Please write out exactly the lines of the data below from the line holding "Where should I click to: Click the project" through the line holding "Screen dimensions: 584x370", and leave out the rest.

□ □ □ □

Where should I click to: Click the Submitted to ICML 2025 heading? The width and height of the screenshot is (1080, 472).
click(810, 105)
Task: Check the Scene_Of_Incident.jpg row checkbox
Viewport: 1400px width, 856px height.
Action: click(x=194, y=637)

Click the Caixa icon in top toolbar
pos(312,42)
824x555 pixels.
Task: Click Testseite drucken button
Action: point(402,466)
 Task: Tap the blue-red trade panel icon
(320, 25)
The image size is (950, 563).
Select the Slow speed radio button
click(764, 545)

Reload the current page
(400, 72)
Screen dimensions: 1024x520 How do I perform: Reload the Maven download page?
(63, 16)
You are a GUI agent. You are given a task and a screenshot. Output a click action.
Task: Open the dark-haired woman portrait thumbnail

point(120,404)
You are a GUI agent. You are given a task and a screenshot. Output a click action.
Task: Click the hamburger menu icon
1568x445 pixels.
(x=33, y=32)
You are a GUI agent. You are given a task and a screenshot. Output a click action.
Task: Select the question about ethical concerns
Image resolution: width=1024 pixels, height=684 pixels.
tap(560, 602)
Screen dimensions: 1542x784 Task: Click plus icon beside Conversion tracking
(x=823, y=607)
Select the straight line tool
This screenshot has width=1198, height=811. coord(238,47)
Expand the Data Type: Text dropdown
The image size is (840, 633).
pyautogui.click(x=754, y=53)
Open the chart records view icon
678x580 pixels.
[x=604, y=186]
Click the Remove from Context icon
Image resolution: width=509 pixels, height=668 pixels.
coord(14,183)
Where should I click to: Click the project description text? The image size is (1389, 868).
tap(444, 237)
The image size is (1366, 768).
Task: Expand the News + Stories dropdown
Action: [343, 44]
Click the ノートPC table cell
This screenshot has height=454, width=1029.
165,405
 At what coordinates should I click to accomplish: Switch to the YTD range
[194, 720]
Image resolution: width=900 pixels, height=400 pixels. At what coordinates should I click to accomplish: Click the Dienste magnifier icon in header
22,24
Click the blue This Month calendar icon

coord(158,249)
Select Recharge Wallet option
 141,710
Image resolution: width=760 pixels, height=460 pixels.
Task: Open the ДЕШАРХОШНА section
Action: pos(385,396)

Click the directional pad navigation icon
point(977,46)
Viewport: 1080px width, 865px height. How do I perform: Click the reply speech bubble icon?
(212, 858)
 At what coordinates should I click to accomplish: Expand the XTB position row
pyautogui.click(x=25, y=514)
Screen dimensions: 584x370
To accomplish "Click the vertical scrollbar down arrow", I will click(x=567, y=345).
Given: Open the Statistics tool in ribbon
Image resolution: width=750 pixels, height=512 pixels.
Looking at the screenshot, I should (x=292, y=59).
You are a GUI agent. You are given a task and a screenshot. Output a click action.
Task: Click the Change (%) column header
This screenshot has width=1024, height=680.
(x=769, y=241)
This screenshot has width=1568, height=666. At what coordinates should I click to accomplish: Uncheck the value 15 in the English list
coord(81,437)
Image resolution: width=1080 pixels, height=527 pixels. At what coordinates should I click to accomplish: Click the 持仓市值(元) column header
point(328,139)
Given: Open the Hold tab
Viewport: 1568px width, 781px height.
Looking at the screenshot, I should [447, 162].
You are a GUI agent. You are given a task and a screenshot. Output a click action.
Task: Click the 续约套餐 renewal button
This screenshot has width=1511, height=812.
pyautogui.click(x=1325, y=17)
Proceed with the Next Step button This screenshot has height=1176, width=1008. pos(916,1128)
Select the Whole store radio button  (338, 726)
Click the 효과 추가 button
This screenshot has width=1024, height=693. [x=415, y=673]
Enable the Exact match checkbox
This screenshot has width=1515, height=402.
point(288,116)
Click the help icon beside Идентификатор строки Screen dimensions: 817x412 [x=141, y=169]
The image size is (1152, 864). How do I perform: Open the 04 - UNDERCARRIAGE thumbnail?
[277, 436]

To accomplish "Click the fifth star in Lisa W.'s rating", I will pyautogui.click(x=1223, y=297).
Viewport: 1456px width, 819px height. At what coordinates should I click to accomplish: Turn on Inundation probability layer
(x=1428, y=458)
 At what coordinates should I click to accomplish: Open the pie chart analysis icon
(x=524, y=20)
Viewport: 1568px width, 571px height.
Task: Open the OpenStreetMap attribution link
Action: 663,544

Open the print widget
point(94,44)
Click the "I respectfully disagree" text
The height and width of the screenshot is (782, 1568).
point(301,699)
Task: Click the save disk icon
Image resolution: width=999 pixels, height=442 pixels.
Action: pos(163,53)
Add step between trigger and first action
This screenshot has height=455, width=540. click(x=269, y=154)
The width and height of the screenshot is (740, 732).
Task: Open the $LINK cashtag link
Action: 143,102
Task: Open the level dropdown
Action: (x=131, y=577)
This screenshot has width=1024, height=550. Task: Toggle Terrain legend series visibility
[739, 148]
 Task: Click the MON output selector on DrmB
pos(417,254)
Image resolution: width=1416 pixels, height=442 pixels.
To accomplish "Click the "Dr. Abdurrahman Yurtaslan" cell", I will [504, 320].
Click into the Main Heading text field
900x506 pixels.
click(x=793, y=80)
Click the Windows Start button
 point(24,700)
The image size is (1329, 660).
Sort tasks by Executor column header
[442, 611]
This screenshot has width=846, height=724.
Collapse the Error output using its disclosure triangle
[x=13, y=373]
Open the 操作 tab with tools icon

□ □ □ □

- The completed task -
Where should I click to: Click the project description text? The image size is (1389, 868).
tap(444, 237)
The image size is (1366, 768).
Task: Expand the News + Stories dropdown
Action: [343, 44]
Click the ノートPC table cell
This screenshot has height=454, width=1029.
165,405
 At what coordinates should I click to accomplish: Switch to the YTD range
[194, 720]
Image resolution: width=900 pixels, height=400 pixels. At what coordinates should I click to accomplish: Click the Dienste magnifier icon in header
22,24
Click the blue This Month calendar icon

coord(158,249)
Select Recharge Wallet option
 141,710
Image resolution: width=760 pixels, height=460 pixels.
Task: Open the ДЕШАРХОШНА section
Action: pos(385,396)

Click the directional pad navigation icon
point(977,46)
Viewport: 1080px width, 865px height. How do I perform: Click the reply speech bubble icon?
(212, 858)
 At what coordinates should I click to accomplish: Expand the XTB position row
pyautogui.click(x=25, y=514)
Screen dimensions: 584x370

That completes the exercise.